§ **Exercise data**:
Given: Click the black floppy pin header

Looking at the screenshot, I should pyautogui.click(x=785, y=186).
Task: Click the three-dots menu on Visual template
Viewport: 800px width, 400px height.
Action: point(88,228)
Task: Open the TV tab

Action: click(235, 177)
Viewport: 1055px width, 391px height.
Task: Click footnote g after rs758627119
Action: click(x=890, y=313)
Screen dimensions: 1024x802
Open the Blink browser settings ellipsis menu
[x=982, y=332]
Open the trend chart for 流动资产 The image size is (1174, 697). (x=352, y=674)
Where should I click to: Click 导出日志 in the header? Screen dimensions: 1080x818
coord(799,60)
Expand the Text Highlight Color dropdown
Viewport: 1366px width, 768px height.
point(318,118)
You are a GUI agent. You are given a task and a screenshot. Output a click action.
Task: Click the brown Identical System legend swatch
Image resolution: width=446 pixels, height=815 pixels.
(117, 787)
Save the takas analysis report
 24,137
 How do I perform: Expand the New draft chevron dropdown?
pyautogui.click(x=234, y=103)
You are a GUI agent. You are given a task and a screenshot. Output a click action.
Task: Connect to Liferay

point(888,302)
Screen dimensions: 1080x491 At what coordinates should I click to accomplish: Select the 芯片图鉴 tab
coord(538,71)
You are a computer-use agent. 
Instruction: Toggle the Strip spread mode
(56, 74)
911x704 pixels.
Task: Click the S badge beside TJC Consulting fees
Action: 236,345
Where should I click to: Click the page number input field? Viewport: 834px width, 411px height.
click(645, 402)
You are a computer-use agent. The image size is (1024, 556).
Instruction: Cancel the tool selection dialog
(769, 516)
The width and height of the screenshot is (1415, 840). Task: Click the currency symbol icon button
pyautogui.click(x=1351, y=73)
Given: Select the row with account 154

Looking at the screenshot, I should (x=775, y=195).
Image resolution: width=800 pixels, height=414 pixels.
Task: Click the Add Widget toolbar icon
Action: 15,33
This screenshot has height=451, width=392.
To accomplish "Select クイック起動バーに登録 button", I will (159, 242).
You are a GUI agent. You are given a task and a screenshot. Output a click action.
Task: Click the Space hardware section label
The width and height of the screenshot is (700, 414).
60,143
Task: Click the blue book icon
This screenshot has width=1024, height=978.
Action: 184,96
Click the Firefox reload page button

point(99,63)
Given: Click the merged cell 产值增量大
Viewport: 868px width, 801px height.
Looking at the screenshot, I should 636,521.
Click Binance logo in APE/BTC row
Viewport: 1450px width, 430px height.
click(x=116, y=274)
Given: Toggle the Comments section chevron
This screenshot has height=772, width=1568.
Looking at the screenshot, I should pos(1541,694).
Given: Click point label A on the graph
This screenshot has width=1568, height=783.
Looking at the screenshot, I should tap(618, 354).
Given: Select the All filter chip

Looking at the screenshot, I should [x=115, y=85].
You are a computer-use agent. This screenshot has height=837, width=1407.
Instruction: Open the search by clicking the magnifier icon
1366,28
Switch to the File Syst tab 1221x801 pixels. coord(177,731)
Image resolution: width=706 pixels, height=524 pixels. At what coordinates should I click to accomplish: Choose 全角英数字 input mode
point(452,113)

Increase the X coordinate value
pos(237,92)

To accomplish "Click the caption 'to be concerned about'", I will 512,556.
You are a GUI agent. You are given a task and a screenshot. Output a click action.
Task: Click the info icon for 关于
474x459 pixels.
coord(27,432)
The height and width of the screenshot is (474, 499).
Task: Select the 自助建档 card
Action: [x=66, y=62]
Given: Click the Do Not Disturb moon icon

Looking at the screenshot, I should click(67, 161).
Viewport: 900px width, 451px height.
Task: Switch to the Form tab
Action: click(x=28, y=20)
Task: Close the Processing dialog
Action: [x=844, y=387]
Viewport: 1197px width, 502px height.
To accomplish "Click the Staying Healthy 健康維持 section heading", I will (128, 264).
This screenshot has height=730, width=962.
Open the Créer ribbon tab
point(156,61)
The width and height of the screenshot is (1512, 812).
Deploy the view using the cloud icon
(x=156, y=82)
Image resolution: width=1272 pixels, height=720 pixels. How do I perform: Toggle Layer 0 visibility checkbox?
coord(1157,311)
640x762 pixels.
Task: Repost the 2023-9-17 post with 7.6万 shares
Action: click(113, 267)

§ **Problem details**:
Show all lines of the material in which the word "computer" can be found.

§ **Output of the exercise**:
You are a computer-use agent. 
You are a computer-use agent. The image size is (1024, 556).
You are a computer-use agent. This screenshot has height=837, width=1407.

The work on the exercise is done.